What the task requires — Please copy out all the data. Every detail stays the same.

━━━ Data for processing ━━━

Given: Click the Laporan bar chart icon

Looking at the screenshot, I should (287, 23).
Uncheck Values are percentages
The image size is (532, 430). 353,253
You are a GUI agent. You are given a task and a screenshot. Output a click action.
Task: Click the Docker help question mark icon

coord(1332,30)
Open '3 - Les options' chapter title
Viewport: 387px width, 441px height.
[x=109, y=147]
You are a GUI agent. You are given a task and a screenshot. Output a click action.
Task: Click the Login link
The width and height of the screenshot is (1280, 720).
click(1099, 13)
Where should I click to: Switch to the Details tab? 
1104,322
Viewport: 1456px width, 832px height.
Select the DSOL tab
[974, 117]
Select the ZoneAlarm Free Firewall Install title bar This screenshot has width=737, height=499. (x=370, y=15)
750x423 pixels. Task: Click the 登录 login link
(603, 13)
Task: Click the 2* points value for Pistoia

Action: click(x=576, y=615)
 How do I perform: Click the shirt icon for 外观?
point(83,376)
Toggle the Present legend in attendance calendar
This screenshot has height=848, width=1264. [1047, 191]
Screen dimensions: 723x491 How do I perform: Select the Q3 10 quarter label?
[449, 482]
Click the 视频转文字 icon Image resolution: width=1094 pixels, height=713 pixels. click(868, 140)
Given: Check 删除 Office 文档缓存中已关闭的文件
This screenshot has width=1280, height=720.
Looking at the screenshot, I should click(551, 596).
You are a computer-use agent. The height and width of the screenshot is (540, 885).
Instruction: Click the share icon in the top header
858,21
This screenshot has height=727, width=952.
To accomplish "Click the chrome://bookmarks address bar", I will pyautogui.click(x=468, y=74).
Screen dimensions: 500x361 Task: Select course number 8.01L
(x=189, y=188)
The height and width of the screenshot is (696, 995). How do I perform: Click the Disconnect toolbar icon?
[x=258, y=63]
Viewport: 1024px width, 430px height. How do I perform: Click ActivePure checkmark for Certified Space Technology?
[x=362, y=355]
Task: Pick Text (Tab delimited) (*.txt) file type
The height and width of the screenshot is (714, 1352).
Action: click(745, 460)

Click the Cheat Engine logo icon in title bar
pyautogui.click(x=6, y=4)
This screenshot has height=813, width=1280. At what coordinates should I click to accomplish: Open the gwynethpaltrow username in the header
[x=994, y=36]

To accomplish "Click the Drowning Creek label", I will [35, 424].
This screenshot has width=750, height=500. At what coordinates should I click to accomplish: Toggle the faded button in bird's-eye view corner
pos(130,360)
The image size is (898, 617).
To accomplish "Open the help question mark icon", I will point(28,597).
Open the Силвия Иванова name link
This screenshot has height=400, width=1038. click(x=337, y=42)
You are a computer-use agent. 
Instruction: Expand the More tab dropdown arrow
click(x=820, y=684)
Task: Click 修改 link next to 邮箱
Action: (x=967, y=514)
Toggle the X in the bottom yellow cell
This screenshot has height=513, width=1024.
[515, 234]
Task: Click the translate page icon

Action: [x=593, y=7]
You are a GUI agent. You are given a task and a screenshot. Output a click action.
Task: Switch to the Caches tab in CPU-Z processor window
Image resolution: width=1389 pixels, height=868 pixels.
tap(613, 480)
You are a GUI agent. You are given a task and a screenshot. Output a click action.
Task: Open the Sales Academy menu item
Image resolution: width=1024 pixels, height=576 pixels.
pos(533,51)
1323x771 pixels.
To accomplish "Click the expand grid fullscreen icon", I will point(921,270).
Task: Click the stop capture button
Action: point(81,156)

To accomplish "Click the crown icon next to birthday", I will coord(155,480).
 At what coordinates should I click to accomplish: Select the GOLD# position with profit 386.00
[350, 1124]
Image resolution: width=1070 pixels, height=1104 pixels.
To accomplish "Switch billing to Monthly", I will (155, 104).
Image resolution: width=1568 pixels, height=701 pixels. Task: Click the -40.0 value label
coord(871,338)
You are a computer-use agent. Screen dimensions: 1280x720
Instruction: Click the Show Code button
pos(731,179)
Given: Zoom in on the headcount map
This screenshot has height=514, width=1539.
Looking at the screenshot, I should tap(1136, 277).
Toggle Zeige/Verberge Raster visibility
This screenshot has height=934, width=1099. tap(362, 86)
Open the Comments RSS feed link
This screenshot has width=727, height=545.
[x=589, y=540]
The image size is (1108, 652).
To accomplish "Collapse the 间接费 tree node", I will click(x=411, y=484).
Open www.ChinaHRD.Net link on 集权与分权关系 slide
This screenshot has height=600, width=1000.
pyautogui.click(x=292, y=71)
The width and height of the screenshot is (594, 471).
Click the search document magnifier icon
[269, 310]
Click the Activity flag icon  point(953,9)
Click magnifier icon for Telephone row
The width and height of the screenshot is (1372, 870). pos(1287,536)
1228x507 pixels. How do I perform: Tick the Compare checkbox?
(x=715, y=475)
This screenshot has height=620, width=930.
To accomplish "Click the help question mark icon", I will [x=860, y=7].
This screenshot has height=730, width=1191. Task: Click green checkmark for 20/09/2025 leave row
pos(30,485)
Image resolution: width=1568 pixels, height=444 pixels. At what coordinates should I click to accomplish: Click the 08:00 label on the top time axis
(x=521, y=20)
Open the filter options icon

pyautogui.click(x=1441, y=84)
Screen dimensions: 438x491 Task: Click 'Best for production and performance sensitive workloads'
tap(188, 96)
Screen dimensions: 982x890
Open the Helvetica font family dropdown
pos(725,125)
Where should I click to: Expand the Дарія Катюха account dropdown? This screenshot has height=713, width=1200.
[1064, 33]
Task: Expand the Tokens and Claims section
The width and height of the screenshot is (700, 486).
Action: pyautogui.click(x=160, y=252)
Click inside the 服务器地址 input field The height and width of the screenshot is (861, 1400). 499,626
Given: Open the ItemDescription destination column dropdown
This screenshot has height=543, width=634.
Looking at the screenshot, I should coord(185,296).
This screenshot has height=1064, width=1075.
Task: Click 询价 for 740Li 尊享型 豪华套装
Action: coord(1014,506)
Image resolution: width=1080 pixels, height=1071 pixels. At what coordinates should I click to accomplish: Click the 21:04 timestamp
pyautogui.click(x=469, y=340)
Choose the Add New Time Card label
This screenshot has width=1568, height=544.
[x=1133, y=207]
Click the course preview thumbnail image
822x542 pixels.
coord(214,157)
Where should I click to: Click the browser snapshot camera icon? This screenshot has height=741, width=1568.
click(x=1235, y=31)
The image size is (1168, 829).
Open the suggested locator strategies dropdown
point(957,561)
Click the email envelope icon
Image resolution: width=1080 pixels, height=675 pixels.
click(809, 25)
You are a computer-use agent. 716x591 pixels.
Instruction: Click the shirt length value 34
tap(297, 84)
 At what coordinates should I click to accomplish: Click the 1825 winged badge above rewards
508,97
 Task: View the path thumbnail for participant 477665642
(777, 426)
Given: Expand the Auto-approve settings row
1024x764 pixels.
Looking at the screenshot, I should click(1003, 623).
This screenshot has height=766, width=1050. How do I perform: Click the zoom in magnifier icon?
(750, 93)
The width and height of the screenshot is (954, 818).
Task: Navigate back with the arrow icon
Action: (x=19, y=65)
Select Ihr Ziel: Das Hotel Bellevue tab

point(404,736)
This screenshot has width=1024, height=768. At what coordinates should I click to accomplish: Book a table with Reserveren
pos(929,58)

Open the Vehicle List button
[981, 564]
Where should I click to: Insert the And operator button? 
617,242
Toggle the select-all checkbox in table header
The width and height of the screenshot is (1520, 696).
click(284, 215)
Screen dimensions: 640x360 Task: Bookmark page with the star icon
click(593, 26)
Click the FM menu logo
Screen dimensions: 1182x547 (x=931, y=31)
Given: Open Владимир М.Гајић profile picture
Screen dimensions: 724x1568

━━━

Written answer —
Given: Click the Laporan bar chart icon

Looking at the screenshot, I should (287, 23).
Uncheck Values are percentages
The image size is (532, 430). 353,253
You are a GUI agent. You are given a task and a screenshot. Output a click action.
Task: Click the Docker help question mark icon

coord(1332,30)
Open '3 - Les options' chapter title
Viewport: 387px width, 441px height.
[x=109, y=147]
You are a GUI agent. You are given a task and a screenshot. Output a click action.
Task: Click the Login link
The width and height of the screenshot is (1280, 720).
click(1099, 13)
Where should I click to: Switch to the Details tab? 
1104,322
Viewport: 1456px width, 832px height.
Select the DSOL tab
[974, 117]
Select the ZoneAlarm Free Firewall Install title bar This screenshot has width=737, height=499. (x=370, y=15)
750x423 pixels. Task: Click the 登录 login link
(603, 13)
Task: Click the 2* points value for Pistoia

Action: click(x=576, y=615)
 How do I perform: Click the shirt icon for 外观?
point(83,376)
Toggle the Present legend in attendance calendar
This screenshot has height=848, width=1264. [1047, 191]
Screen dimensions: 723x491 How do I perform: Select the Q3 10 quarter label?
[449, 482]
Click the 视频转文字 icon Image resolution: width=1094 pixels, height=713 pixels. click(868, 140)
Given: Check 删除 Office 文档缓存中已关闭的文件
This screenshot has width=1280, height=720.
Looking at the screenshot, I should click(551, 596).
You are a computer-use agent. The height and width of the screenshot is (540, 885).
Instruction: Click the share icon in the top header
858,21
This screenshot has height=727, width=952.
To accomplish "Click the chrome://bookmarks address bar", I will pyautogui.click(x=468, y=74).
Screen dimensions: 500x361 Task: Select course number 8.01L
(x=189, y=188)
The height and width of the screenshot is (696, 995). How do I perform: Click the Disconnect toolbar icon?
[x=258, y=63]
Viewport: 1024px width, 430px height. How do I perform: Click ActivePure checkmark for Certified Space Technology?
[x=362, y=355]
Task: Pick Text (Tab delimited) (*.txt) file type
The height and width of the screenshot is (714, 1352).
Action: click(745, 460)

Click the Cheat Engine logo icon in title bar
pyautogui.click(x=6, y=4)
This screenshot has height=813, width=1280. At what coordinates should I click to accomplish: Open the gwynethpaltrow username in the header
[x=994, y=36]

To accomplish "Click the Drowning Creek label", I will [35, 424].
This screenshot has width=750, height=500. At what coordinates should I click to accomplish: Toggle the faded button in bird's-eye view corner
pos(130,360)
The image size is (898, 617).
To accomplish "Open the help question mark icon", I will point(28,597).
Open the Силвия Иванова name link
This screenshot has height=400, width=1038. click(x=337, y=42)
You are a computer-use agent. 
Instruction: Expand the More tab dropdown arrow
click(x=820, y=684)
Task: Click 修改 link next to 邮箱
Action: (x=967, y=514)
Toggle the X in the bottom yellow cell
This screenshot has height=513, width=1024.
[515, 234]
Task: Click the translate page icon

Action: [x=593, y=7]
You are a GUI agent. You are given a task and a screenshot. Output a click action.
Task: Switch to the Caches tab in CPU-Z processor window
Image resolution: width=1389 pixels, height=868 pixels.
tap(613, 480)
You are a GUI agent. You are given a task and a screenshot. Output a click action.
Task: Open the Sales Academy menu item
Image resolution: width=1024 pixels, height=576 pixels.
pos(533,51)
1323x771 pixels.
To accomplish "Click the expand grid fullscreen icon", I will point(921,270).
Task: Click the stop capture button
Action: point(81,156)

To accomplish "Click the crown icon next to birthday", I will coord(155,480).
 At what coordinates should I click to accomplish: Select the GOLD# position with profit 386.00
[350, 1124]
Image resolution: width=1070 pixels, height=1104 pixels.
To accomplish "Switch billing to Monthly", I will (155, 104).
Image resolution: width=1568 pixels, height=701 pixels. Task: Click the -40.0 value label
coord(871,338)
You are a computer-use agent. Screen dimensions: 1280x720
Instruction: Click the Show Code button
pos(731,179)
Given: Zoom in on the headcount map
This screenshot has height=514, width=1539.
Looking at the screenshot, I should tap(1136, 277).
Toggle Zeige/Verberge Raster visibility
This screenshot has height=934, width=1099. tap(362, 86)
Open the Comments RSS feed link
This screenshot has width=727, height=545.
[x=589, y=540]
The image size is (1108, 652).
To accomplish "Collapse the 间接费 tree node", I will click(x=411, y=484).
Open www.ChinaHRD.Net link on 集权与分权关系 slide
This screenshot has height=600, width=1000.
pyautogui.click(x=292, y=71)
The width and height of the screenshot is (594, 471).
Click the search document magnifier icon
[269, 310]
Click the Activity flag icon  point(953,9)
Click magnifier icon for Telephone row
The width and height of the screenshot is (1372, 870). pos(1287,536)
1228x507 pixels. How do I perform: Tick the Compare checkbox?
(x=715, y=475)
This screenshot has height=620, width=930.
To accomplish "Click the help question mark icon", I will [x=860, y=7].
This screenshot has height=730, width=1191. Task: Click green checkmark for 20/09/2025 leave row
pos(30,485)
Image resolution: width=1568 pixels, height=444 pixels. At what coordinates should I click to accomplish: Click the 08:00 label on the top time axis
(x=521, y=20)
Open the filter options icon

pyautogui.click(x=1441, y=84)
Screen dimensions: 438x491 Task: Click 'Best for production and performance sensitive workloads'
tap(188, 96)
Screen dimensions: 982x890
Open the Helvetica font family dropdown
pos(725,125)
Where should I click to: Expand the Дарія Катюха account dropdown? This screenshot has height=713, width=1200.
[1064, 33]
Task: Expand the Tokens and Claims section
The width and height of the screenshot is (700, 486).
Action: pyautogui.click(x=160, y=252)
Click inside the 服务器地址 input field The height and width of the screenshot is (861, 1400). 499,626
Given: Open the ItemDescription destination column dropdown
This screenshot has height=543, width=634.
Looking at the screenshot, I should coord(185,296).
This screenshot has height=1064, width=1075.
Task: Click 询价 for 740Li 尊享型 豪华套装
Action: coord(1014,506)
Image resolution: width=1080 pixels, height=1071 pixels. At what coordinates should I click to accomplish: Click the 21:04 timestamp
pyautogui.click(x=469, y=340)
Choose the Add New Time Card label
This screenshot has width=1568, height=544.
[x=1133, y=207]
Click the course preview thumbnail image
822x542 pixels.
coord(214,157)
Where should I click to: Click the browser snapshot camera icon? This screenshot has height=741, width=1568.
click(x=1235, y=31)
The image size is (1168, 829).
Open the suggested locator strategies dropdown
point(957,561)
Click the email envelope icon
Image resolution: width=1080 pixels, height=675 pixels.
click(809, 25)
You are a computer-use agent. 716x591 pixels.
Instruction: Click the shirt length value 34
tap(297, 84)
 At what coordinates should I click to accomplish: Click the 1825 winged badge above rewards
508,97
 Task: View the path thumbnail for participant 477665642
(777, 426)
Given: Expand the Auto-approve settings row
1024x764 pixels.
Looking at the screenshot, I should click(1003, 623).
This screenshot has height=766, width=1050. How do I perform: Click the zoom in magnifier icon?
(750, 93)
The width and height of the screenshot is (954, 818).
Task: Navigate back with the arrow icon
Action: (x=19, y=65)
Select Ihr Ziel: Das Hotel Bellevue tab

point(404,736)
This screenshot has width=1024, height=768. At what coordinates should I click to accomplish: Book a table with Reserveren
pos(929,58)

Open the Vehicle List button
[981, 564]
Where should I click to: Insert the And operator button? 
617,242
Toggle the select-all checkbox in table header
The width and height of the screenshot is (1520, 696).
click(284, 215)
Screen dimensions: 640x360 Task: Bookmark page with the star icon
click(593, 26)
Click the FM menu logo
Screen dimensions: 1182x547 (x=931, y=31)
Given: Open Владимир М.Гајић profile picture
Screen dimensions: 724x1568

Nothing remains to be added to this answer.